Kommen wir darum zum Ausgangspunkt dieser Kolumne zurück: In den meisten Kontexten finden digital verursachte Veränderungen nur sehr langsam statt. Aus dieser richtigen Beobachtung werden leicht die falschen Schlüsse gezogen. Nimmt man nämlich zuerst die Summe über alle Kontexte (Marktsektoren, Fachdisziplinen) und davon die Summe über die Jahre, so bleibt vermeintlich null übrig. Nimmt man hingegen in jedem Kontext (Marktsektor, Fachdisziplin) zuerst Summe über die Jahre und bildet davon die Summe über die Kontexte, so ergibt sich ein völlig anderes Bild, nämlich ein reissender Strom der Veränderung, der sein Flussbett dauernd umgräbt.
Dieses Phänomen ist keine Aufhebung der Integrationsregeln (Mathematiker nennen das Summenbilden häufig Integrieren), sondern Ausdruck der Tatsache, dass der Mensch sich schwer tut mit dem Integrieren von Beobachtungen. In der Mathematik brauchte es 2000 Jahre, bis das gelang. Ohne Mathematik geht es vermutlich gar nicht in unsere Köpfe hinein. Und die Ökonomie hat bislang nicht geschafft, es formal zu modellieren.

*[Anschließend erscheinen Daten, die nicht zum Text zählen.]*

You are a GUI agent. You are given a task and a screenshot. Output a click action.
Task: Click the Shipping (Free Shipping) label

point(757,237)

Trotzdem gibt es wenig Zweifel daran, dass die digitale Disruption nicht nur Realität, sondern auch Wirklichkeit ist. Wir können durch digitale Transformation die Effizienz so stark steigern, dass sich Unternehmen und Märkte von Grund auf verändern. Wir können Business völlig anders machen als früher und damit die Logik der Märkte ändern. Und wir können in den diversen Coffin Corners der Wirtschaft Unternehmen dauerhaft platzieren mit vorläufig schwer absehbaren Folgen. Für grosse Unternehmen – wie in Zukunft vermutlich auch für KMUs – heisst dies, dass das Management kontrolliert schizophren handeln muss. Früher nannte man das: «Widersprüche aushalten können».

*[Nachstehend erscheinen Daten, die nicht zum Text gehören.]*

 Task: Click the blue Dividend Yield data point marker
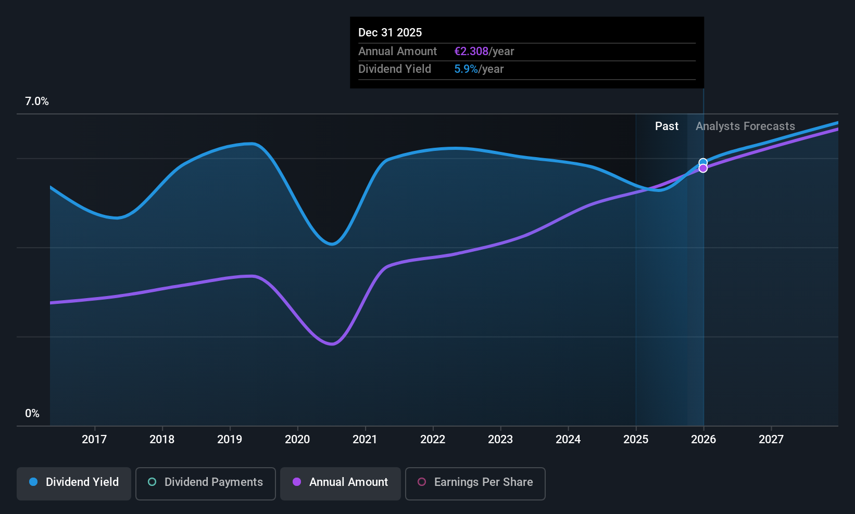coord(703,162)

Digitale Disruption muss freilich weder hier und jetzt (hic et nunc) umgesetzt werden, noch benötigt sie die Kriegsmaschinerie des Change Managements. Fokussierte, zugleich gut vorbereitete und agil durchgeführte Projekte genügen. Kreativität und Disziplin reichen völlig aus. Ruhe und Gelassenheit helfen sogar stark, wenn sie mit einem Sinn für Dringlichkeiten einher gehen. Der ideale Zeithorizont sind 10 – 15 Jahre. Bestehende Unternehmen, welche alles daransetzen, in 15 Jahren noch zu existieren, handeln unternehmerisch nachhaltig und haben gute Chancen, ihr Ziel zu erreichen. Start-ups welche darauf abzielen, in 15 Jahren extrem profitabel zu sein, nutzen ihre Chancen am besten. In beiden Fällen entscheidet, was man heute für die Zeit nach den nächsten 10 Jahren anstrebt.
Wer kurzfristiger denkt, hat wenig Chancen, Bleibendes zu schaffen. Wer langfristiger denkt, muss dafür die Steuerzahler oder Philanthropen zur Kasse bitten und riskiert, es sich in der Fremdfinanzierung gemütlich einzurichten. Wer hingegen mit einem Zeithorizont von 10 bis 15 Jahren agiert, der kann digitale Disruption – mit Kreativität plus Disziplin plus dem notwendigen Quäntchen Fortune – tatsächlich realisieren. Sie ist kein Märchen. Oder präziser: Sie ist ein Märchen, das von grundsätzlichen Erfahrungen erzählt, die zur Digitalisierung dazu gehören.